4:27 - He says there were surprise parachute landings and changes in weather, boats turning up, things being spotted from aircraft. He says he wrote briefs for the commanders in chief of 15,000 words each. He says he put in a lot of 'nasty traps' for the commanders. He gives an example of a commander who knew that he had a maverick commando commander doing a boat landing, and then Lloyd sent him an RAF transcript where an RAF pilot says they've spotted some unidentified boats, asking for permission to engage, and then the RAF ground officer says, "They're not on my charts, permission granted", and the c-in-c had to email back telling the RAF not to engage. Then later Lloyd sent the c-in-c another message saying some boats had been spotted, and the c-in-c (correctly) cleared the RAF to engage.
5:16 - The scenario was this: there were several bridges that the Allies needed to capture (they didn't succeed). He shows pictures from various players of their tabletop set-up. it looks like there were a lot of individual battles going on, similar to Combat Mission. He says the players seemed to find it more than the usual wargame. "They were aware that they were part of something bigger. Reinforcements kept turning up on their table, or they were ordered to send reinforcements somewhere else, or things moved across their table on their way somewhere else. They were all of course screaming for air support and tank support, and strangely, almost nobody asked for reinforcements of infantry, but there you go."
5:54 - He says some people have suggested that he run these commercially. He then cuts to a shot of him 3 hours in with lots of unresponded-to emails, looking totally overwhelmed.
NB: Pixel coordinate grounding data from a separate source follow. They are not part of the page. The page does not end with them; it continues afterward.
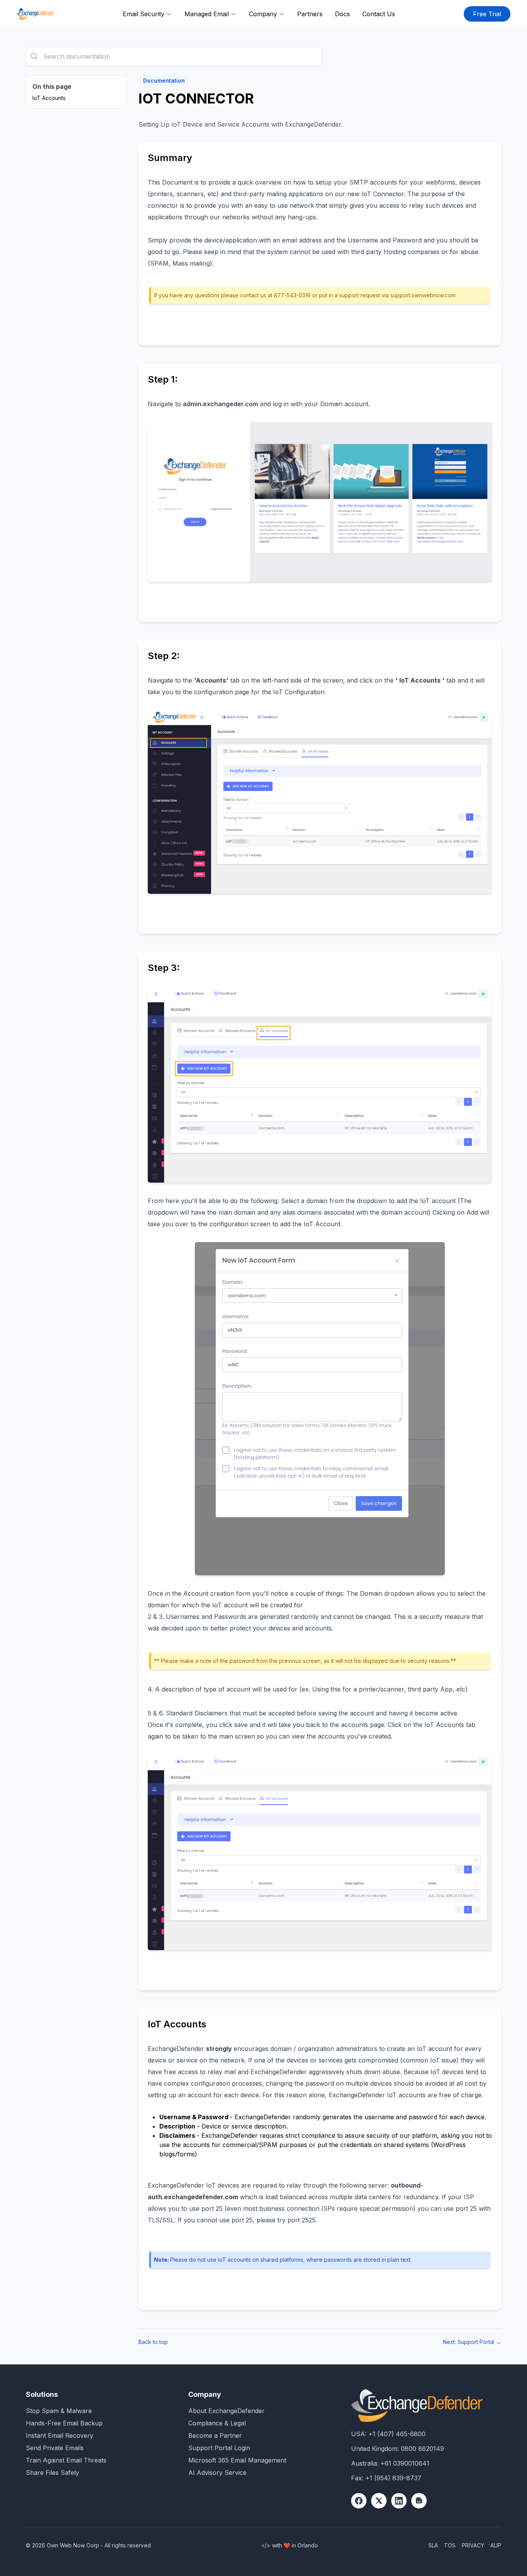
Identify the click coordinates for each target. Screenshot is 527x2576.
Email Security (143, 14)
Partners (310, 14)
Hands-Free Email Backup (64, 2423)
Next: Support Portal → (472, 2342)
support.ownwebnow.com (423, 295)
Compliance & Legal (217, 2423)
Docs (342, 14)
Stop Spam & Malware (59, 2411)
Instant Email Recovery (59, 2435)
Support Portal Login (219, 2448)
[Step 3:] (320, 1084)
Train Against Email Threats (66, 2460)
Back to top (153, 2342)
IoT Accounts (49, 98)
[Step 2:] (320, 802)
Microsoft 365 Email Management (237, 2460)
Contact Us (378, 14)
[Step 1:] (320, 502)
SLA (433, 2545)
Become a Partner (215, 2435)
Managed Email (206, 14)
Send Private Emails (55, 2448)
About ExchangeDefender (226, 2411)
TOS (450, 2545)
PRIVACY (473, 2545)
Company (263, 14)
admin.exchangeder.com (220, 404)
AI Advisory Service (217, 2472)
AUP (495, 2545)
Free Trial (487, 14)
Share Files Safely (52, 2472)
6:10 - He seems to conclude with the feeling that it was a success, saying "It wasn't so bad" in a cheery voice.
6:13 - The end-title relates that "the German C-in-C accidentally put his main reserves right next to the Allied paratroop landings he didn't know about."
Captain Hindsight's Notes for Next Time:
Lindybeige you've discovered by accident one of the biggest problems military staffs encounter in modern warfare. As you correctly pointed out, the whole point of a staff is to sort through the myriad of information to help the commander better make decisions. You played the role of the administrative, intelligence, operations, logistics, 2IC, and commander [for both sides mind you], all of whom are busy enough in war doing their own jobs, and you successfully coordinated all of this across many time zones which is a feat in itself.
There are many ways you could mitigate some of the problems you faced in this exercise (if you ever wanted to do it again) by standardizing email templates (yes, unfortunately it's come to that in real war - but that is what good staff officers do) and laying ground rules for emails, or develop different reports that fit a few important situations. That will cut down on the amount of useless emails you receive (and many reports in real war are actually useless).
Or you could just enlist the help of some people to assist in running the bloody thing.
Anyways nice work! You have reinvigorated my interest in Crossfire. Thanks for that!
Steve - a former staff officer.
I'm probably saying this because I'm a programmer but if you were to do this again I would suggest finding a way to automate part of the process if possible. There's no point on overwhelming yourself if a computer can do part of it for you. It's probably easier than you think and just a minor automation would save you a lot of frustration. If you need a programmer I can assure you that there are lots that would give some time to making a little tool and it shouldn't cost a thing. You're contacting people internationally anyway so chances are that in this modern age there would be at least one willing volunteer amongst them to work with you.
you should look into Roll20.net
LEARN TO USE TEAMSPEAK! - we done 40 player raids in wow that toke 5+ hours, and with moderators and room leaders its much more conducive to what you want. (and it has text chat if u dont have a mic)
If it was a corp-level operation (2 divisions, or 6 companies, or ~18 platoons), and there were ~22 players per side, it seems players were controlling platoons. But the Crossfire website says the game is meant for company-level wargaming, and Lloyd's own intro to Crossfire seems to show him commanding a company.